Полыхаева мутило от голода и усталости – последний раз он ел в вагоне-ресторане, да и то как ел! – выковырял из бурого борща кусочки мяса, а жидкое оставил – но заговаривать о закуске он не решился, молча проглотил стакан теплого кислого вермута…
… и тут только заметил, что Гордынский смотрит на него прямо и не мигая, что глаза у него светлые и в темных ободках, а лицо сухое и трезвое.
– Ну и что же ты имеешь мне сказать, друг дорогой? – сказал Гордынский. Полыхаев насторожился, полез в задний брючный карман за сигаретами, пытался выиграть время.
Гордынский наблюдал за ним печально и без иронии, видимо, он всерьез ждал ответа на заданный вопрос…
– Да что же я могу сказать… – Полыхаев вытащил наконец из кармана скомканную пачку сигарет и принялся так же подробно и сосредоточенно отыскивать спички. – Я, можно сказать, с корабля да на бал. Какие же могу сделать выводы, если не знаю всех обстоятельств.
– Брось, Иван! – ласково и печально попросил Гордынский. – Что я в тебе любил – ты никогда талантливо врать не умел… Неужто и тебя обучили?..
– Да чего ты надо мной измываешься, черт бы тебя подрал! – вскинулся вдруг Полыхаев. – Выписал меня к себе на дом черт те откуда да еще хочет, чтоб я по глазам угадал, что ему от меня надо.
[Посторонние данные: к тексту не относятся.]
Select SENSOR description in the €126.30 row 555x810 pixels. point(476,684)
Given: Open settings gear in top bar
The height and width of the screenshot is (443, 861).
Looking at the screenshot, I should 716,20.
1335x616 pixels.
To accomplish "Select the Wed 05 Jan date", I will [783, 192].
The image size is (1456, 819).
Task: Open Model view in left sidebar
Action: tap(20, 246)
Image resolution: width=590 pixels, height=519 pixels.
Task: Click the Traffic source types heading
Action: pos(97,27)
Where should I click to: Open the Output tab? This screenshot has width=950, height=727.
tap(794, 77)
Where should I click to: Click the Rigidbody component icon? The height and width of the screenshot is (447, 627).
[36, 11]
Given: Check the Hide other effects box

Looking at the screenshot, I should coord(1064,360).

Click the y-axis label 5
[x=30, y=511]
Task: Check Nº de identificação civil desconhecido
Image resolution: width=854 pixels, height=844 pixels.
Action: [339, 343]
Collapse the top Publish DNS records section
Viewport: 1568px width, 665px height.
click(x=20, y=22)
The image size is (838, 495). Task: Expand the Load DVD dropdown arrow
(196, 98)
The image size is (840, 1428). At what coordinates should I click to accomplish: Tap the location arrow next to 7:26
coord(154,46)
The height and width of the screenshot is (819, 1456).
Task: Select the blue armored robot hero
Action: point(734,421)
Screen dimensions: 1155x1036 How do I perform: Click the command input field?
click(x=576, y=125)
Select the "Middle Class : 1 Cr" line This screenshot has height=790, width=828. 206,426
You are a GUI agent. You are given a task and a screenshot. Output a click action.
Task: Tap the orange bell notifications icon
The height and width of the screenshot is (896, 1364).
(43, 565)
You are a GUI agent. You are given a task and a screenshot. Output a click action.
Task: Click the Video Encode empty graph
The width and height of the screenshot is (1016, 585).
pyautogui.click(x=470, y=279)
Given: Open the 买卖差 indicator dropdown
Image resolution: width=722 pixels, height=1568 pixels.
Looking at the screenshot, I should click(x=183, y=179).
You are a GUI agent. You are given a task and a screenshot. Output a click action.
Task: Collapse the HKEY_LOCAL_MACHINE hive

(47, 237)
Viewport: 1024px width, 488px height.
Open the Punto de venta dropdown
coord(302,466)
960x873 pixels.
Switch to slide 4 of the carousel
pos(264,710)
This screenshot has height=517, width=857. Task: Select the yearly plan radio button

Тебе надо, ты и говори… А не надо, так у меня и дома дел хватает… Я, между прочим, отпуск-то за свой счет взял!..
Полыхаев чувствовал, как в груди толчками подымалась нешуточная ярость на Гордынского: (ишь, сидит весь в тумане, не подступись, не порань, прямо купается в своей беде), и, пожалуй, даже испытывал некоторое удовольствие от этой справедливой и искренней ярости: а и правильно, по мордам надо, а то ждет, чтоб его откачали! Но где-то глубоко в душе, загнанный в самый тесный и темный угол ее царапался совестливый зверек и утишал его гнев, и не давал ему вырасти до настоящего.